Rolling the cap out without a revolt
The biggest implementation risk wasn't technical. It was the rollout email. If the reps read the cap as a cut, you have a morale problem before the first Sonnet call gets downshifted.
We staged the launch over three weeks. Week one, the proxy ran in shadow mode: full accounting, no blocks, no rep-visible UI. We used that week to confirm the per-seat distribution actually matched our model, and to find two power users whose workflow needed the override pool from day one instead of day fifteen.
Week two, the chip appeared in the sidebar but the cap was set at €1,200, deliberately above the highest observed spend. Reps got a heads-up note that explained the four-meter pricing in plain language and named the override path. Nobody hit the ceiling.
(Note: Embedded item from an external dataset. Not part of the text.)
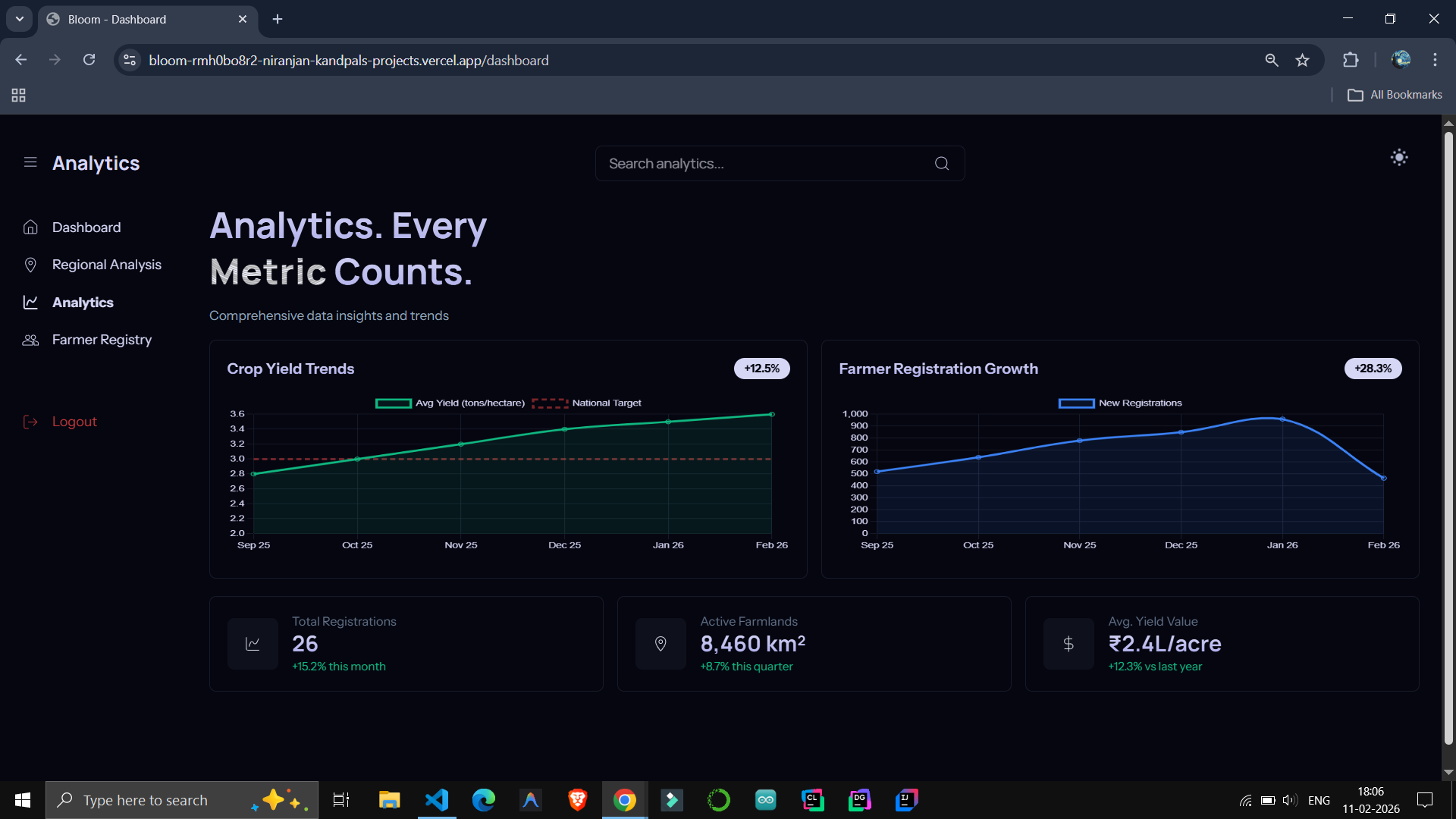Open Chrome extensions puzzle icon

pyautogui.click(x=1351, y=60)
Week three, the cap dropped to €800 and the soft warnings turned on. We pre-briefed the two power users individually and offered to run the first week of their cycle on a shared budget so they could shape their habits without the chip going amber on day three. Both took the offer. By cycle three, neither needed it.
How we ship this
When we built the CRM agent for this team, the thing we ran into was that two power users were burning seventy percent of the monthly Claude spend in the first eight days of every cycle, and nobody noticed until invoices landed. We ended up solving it with the four-meter accounting, the soft-to-hard cap ladder, and the override pool above, and the bill has come in within five percent of forecast for three cycles running. If you want help wiring this kind of guardrail into your own AI agents, that's roughly the shape of the work.
The smallest thing you can do today: open last month's Anthropic invoice, divide the total by the number of people who actually used the agent, and see whether the number surprises you. If it does, your cap is already overdue.
Key takeaway
A per-seat AI cap with downshift before denial keeps the invoice predictable and the pipeline moving.
FAQ
Should the cap be per-seat or pooled across the team?
Per-seat for the headline cap. Pooled caps reward heavy users and punish careful ones, and you lose the per-seat data your CFO needs. Pool the override budget, not the headline cap.
What happens if a rep hits the cap in the middle of a live deal?
Routine actions are blocked. Critical actions, the ones the calling code tags as deal-stage work, still go through and bill to a shared override pool with a daily ceiling and an audit log.
How much does prompt caching actually save?
On this client, caching cut the median sequence cost from about €1.05 to €0.38, a sixty-four percent reduction. Your number depends on how stable your prompt prefix is.
Why a hard cap instead of just an alert?
Alerts get muted. A hard cap forces the cost conversation onto your calendar instead of into your inbox. You can still grant overrides; the difference is the default.